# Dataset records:

------------------------------------------------------------------------

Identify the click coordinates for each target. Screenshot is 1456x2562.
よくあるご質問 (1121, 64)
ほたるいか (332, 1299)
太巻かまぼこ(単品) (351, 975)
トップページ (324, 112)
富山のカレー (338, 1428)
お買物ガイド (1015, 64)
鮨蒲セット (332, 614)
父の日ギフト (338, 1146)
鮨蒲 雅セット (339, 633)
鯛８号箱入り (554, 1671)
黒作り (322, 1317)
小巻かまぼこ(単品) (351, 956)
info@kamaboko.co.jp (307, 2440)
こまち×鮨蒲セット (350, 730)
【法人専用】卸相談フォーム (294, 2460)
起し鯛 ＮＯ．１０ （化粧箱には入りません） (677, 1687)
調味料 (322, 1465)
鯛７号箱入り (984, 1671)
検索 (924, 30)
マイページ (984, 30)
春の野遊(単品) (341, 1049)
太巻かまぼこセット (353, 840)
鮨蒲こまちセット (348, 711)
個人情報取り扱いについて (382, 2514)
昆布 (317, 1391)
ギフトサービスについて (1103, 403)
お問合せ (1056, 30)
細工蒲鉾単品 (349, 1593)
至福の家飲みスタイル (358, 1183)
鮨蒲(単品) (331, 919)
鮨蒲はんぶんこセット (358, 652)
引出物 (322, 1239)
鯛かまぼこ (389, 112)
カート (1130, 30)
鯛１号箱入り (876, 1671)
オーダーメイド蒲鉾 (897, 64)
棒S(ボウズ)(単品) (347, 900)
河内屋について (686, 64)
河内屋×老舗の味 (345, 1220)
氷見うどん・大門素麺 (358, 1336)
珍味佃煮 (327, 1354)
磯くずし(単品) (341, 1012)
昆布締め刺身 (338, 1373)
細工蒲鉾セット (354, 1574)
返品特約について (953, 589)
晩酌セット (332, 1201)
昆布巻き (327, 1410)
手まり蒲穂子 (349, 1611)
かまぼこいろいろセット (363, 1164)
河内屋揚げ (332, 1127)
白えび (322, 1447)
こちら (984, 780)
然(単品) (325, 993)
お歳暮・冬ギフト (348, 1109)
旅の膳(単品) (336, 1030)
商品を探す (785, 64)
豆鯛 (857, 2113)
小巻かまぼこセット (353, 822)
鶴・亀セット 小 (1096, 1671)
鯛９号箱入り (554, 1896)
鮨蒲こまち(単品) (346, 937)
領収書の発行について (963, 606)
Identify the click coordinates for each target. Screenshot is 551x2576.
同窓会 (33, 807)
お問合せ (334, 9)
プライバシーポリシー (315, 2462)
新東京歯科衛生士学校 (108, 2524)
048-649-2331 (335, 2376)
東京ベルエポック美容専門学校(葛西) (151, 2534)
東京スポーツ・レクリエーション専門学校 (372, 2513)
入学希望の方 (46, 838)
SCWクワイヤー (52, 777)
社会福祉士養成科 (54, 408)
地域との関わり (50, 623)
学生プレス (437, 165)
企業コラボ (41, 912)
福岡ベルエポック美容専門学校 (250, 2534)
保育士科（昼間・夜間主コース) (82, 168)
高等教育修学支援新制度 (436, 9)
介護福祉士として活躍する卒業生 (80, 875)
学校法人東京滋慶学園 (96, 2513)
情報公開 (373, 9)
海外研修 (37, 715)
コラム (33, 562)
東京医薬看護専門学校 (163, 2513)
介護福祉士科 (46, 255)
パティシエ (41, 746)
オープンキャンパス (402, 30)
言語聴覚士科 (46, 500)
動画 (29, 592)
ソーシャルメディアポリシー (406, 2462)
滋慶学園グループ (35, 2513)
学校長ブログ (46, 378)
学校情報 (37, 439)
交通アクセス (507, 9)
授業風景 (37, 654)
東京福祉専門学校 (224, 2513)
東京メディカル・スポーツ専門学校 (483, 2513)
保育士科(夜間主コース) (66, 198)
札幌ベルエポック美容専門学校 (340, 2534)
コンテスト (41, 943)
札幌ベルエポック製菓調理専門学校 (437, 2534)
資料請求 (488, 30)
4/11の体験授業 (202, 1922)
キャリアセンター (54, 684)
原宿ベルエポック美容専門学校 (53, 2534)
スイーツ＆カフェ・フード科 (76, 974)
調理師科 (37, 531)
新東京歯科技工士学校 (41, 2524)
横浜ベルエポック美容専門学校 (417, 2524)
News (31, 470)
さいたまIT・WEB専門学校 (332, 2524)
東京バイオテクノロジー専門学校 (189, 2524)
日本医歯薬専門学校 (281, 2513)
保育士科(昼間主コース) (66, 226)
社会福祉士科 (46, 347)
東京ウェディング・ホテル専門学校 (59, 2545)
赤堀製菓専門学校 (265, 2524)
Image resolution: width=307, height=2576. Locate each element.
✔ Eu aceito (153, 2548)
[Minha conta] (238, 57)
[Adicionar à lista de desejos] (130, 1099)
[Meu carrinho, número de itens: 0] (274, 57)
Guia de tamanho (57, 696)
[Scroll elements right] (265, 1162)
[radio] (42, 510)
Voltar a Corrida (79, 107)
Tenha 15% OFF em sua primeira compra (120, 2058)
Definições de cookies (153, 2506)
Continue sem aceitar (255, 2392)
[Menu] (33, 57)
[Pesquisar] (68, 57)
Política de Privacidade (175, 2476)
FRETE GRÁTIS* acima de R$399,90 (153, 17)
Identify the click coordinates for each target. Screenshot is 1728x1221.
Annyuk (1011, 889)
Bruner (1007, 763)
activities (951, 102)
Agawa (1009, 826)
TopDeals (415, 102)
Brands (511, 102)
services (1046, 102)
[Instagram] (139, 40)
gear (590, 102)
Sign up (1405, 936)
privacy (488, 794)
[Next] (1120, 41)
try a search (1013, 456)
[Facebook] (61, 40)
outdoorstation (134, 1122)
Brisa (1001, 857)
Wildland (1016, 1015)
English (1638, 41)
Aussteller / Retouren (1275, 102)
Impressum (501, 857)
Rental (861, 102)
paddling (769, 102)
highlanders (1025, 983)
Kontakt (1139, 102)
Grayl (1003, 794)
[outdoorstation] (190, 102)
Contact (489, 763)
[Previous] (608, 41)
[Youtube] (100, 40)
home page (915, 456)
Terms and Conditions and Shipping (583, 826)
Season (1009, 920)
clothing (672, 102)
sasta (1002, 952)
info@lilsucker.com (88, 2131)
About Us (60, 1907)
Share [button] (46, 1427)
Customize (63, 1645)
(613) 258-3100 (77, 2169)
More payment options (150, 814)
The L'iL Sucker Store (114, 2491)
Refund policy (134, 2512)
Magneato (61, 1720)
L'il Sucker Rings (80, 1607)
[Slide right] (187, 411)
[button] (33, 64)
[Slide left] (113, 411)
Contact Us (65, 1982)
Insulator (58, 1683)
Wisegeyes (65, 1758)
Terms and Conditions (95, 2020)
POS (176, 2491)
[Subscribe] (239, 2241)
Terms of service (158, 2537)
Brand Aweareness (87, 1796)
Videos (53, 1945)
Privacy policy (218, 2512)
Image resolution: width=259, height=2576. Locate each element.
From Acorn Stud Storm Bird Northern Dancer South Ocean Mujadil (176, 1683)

------------------------------------------------------------------------

# PROBLEM DETAILS:
Print, please, the lines above from the very first through the one that holds "社会福祉士養成科 (54, 408)", both included, word for word and with nothing else.

# SOLUTION TO THE EXERCISE:
Identify the click coordinates for each target. Screenshot is 1456x2562.
よくあるご質問 (1121, 64)
ほたるいか (332, 1299)
太巻かまぼこ(単品) (351, 975)
トップページ (324, 112)
富山のカレー (338, 1428)
お買物ガイド (1015, 64)
鮨蒲セット (332, 614)
父の日ギフト (338, 1146)
鮨蒲 雅セット (339, 633)
鯛８号箱入り (554, 1671)
黒作り (322, 1317)
小巻かまぼこ(単品) (351, 956)
info@kamaboko.co.jp (307, 2440)
こまち×鮨蒲セット (350, 730)
【法人専用】卸相談フォーム (294, 2460)
起し鯛 ＮＯ．１０ （化粧箱には入りません） (677, 1687)
調味料 (322, 1465)
鯛７号箱入り (984, 1671)
検索 (924, 30)
マイページ (984, 30)
春の野遊(単品) (341, 1049)
太巻かまぼこセット (353, 840)
鮨蒲こまちセット (348, 711)
個人情報取り扱いについて (382, 2514)
昆布 (317, 1391)
ギフトサービスについて (1103, 403)
お問合せ (1056, 30)
細工蒲鉾単品 (349, 1593)
至福の家飲みスタイル (358, 1183)
鮨蒲(単品) (331, 919)
鮨蒲はんぶんこセット (358, 652)
引出物 (322, 1239)
鯛かまぼこ (389, 112)
カート (1130, 30)
鯛１号箱入り (876, 1671)
オーダーメイド蒲鉾 (897, 64)
棒S(ボウズ)(単品) (347, 900)
河内屋について (686, 64)
河内屋×老舗の味 (345, 1220)
氷見うどん・大門素麺 (358, 1336)
珍味佃煮 (327, 1354)
磯くずし(単品) (341, 1012)
昆布締め刺身 (338, 1373)
細工蒲鉾セット (354, 1574)
返品特約について (953, 589)
晩酌セット (332, 1201)
昆布巻き (327, 1410)
手まり蒲穂子 (349, 1611)
かまぼこいろいろセット (363, 1164)
河内屋揚げ (332, 1127)
白えび (322, 1447)
こちら (984, 780)
然(単品) (325, 993)
お歳暮・冬ギフト (348, 1109)
旅の膳(単品) (336, 1030)
商品を探す (785, 64)
豆鯛 (857, 2113)
小巻かまぼこセット (353, 822)
鶴・亀セット 小 (1096, 1671)
鯛９号箱入り (554, 1896)
鮨蒲こまち(単品) (346, 937)
領収書の発行について (963, 606)
Identify the click coordinates for each target. Screenshot is 551x2576.
同窓会 (33, 807)
お問合せ (334, 9)
プライバシーポリシー (315, 2462)
新東京歯科衛生士学校 (108, 2524)
048-649-2331 (335, 2376)
東京ベルエポック美容専門学校(葛西) (151, 2534)
東京スポーツ・レクリエーション専門学校 (372, 2513)
入学希望の方 (46, 838)
SCWクワイヤー (52, 777)
社会福祉士養成科 (54, 408)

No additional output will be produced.